■ GIVEN PROBLEM: Copy out the entries below verbatim, from the line containing "Rita (874, 1094)" through the line containing "three [397, 200]", and nothing else.

■ RECORDS FOR PROCESSING:
## Begin

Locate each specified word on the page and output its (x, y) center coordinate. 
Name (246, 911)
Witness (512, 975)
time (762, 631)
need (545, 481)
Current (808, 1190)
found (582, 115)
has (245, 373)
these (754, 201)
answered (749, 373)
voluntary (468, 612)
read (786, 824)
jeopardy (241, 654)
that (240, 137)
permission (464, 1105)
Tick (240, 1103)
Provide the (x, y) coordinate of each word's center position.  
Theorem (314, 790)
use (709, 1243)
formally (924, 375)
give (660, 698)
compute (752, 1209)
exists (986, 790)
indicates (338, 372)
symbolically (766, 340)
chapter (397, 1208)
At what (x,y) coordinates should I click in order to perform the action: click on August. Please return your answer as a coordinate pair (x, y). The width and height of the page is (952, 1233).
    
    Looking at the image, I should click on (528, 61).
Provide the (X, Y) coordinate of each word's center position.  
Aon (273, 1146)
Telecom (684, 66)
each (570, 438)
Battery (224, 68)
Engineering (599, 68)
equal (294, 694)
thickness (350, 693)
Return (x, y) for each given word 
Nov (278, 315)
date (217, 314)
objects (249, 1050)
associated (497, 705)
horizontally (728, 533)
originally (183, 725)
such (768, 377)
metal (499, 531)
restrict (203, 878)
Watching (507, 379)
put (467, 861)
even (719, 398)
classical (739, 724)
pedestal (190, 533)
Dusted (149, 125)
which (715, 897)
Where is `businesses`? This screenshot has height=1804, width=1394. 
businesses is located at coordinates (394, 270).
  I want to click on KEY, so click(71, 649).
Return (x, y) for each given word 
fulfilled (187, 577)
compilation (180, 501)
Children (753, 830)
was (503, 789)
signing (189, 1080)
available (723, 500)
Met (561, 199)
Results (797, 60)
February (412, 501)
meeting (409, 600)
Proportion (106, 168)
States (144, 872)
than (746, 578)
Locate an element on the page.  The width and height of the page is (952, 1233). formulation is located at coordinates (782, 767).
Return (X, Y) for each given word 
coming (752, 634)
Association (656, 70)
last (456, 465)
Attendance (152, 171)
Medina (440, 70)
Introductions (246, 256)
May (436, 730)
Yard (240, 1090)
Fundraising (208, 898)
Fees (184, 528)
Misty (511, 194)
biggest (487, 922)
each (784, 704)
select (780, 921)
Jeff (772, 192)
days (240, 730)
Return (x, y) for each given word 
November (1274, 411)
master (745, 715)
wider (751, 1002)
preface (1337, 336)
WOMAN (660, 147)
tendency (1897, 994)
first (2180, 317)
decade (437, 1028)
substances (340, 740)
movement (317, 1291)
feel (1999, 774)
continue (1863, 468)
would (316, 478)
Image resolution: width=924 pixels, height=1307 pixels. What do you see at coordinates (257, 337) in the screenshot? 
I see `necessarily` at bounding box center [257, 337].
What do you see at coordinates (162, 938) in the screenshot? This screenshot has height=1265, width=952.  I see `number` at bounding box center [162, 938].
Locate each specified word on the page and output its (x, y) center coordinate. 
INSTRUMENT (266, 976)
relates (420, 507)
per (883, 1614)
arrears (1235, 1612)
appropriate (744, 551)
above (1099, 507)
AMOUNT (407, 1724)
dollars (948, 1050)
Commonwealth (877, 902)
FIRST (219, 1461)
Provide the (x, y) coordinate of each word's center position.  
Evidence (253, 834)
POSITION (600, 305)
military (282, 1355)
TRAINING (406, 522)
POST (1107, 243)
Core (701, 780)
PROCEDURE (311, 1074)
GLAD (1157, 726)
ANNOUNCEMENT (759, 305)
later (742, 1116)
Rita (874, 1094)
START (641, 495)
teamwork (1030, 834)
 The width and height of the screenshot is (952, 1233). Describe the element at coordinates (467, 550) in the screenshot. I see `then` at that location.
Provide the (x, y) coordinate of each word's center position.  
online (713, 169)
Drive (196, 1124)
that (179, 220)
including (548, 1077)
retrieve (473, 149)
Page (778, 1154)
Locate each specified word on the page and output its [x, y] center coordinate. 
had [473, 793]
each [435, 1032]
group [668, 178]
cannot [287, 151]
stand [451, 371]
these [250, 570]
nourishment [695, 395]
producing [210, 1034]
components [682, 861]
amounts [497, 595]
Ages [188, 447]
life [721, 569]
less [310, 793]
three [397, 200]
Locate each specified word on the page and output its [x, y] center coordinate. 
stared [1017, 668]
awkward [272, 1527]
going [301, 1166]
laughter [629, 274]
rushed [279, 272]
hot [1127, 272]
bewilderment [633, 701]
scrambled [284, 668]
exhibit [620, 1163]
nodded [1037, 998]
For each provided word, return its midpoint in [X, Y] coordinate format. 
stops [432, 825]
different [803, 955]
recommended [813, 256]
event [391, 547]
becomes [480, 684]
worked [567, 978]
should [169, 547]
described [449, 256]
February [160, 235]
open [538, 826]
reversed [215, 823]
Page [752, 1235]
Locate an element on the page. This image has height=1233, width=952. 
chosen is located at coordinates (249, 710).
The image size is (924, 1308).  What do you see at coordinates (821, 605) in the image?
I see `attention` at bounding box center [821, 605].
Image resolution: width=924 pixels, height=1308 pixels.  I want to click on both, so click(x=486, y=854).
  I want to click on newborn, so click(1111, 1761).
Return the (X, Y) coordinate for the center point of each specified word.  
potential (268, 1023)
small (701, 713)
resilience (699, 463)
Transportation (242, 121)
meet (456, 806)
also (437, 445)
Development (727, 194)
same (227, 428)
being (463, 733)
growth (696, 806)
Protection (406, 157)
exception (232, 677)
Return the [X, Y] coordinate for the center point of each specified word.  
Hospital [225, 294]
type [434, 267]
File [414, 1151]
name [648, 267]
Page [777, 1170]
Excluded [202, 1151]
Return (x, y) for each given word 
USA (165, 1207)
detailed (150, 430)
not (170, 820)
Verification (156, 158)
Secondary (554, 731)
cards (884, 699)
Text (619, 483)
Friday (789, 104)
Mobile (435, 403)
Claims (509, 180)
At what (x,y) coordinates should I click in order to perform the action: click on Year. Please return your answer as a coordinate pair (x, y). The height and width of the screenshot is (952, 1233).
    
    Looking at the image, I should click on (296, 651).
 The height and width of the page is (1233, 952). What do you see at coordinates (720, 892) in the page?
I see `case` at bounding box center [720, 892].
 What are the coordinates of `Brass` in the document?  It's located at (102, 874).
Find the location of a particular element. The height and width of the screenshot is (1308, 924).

## End

■ FINISHED EXERCISE:
Rita (874, 1094)
START (641, 495)
teamwork (1030, 834)
 The width and height of the screenshot is (952, 1233). Describe the element at coordinates (467, 550) in the screenshot. I see `then` at that location.
Provide the (x, y) coordinate of each word's center position.  
online (713, 169)
Drive (196, 1124)
that (179, 220)
including (548, 1077)
retrieve (473, 149)
Page (778, 1154)
Locate each specified word on the page and output its [x, y] center coordinate. 
had [473, 793]
each [435, 1032]
group [668, 178]
cannot [287, 151]
stand [451, 371]
these [250, 570]
nourishment [695, 395]
producing [210, 1034]
components [682, 861]
amounts [497, 595]
Ages [188, 447]
life [721, 569]
less [310, 793]
three [397, 200]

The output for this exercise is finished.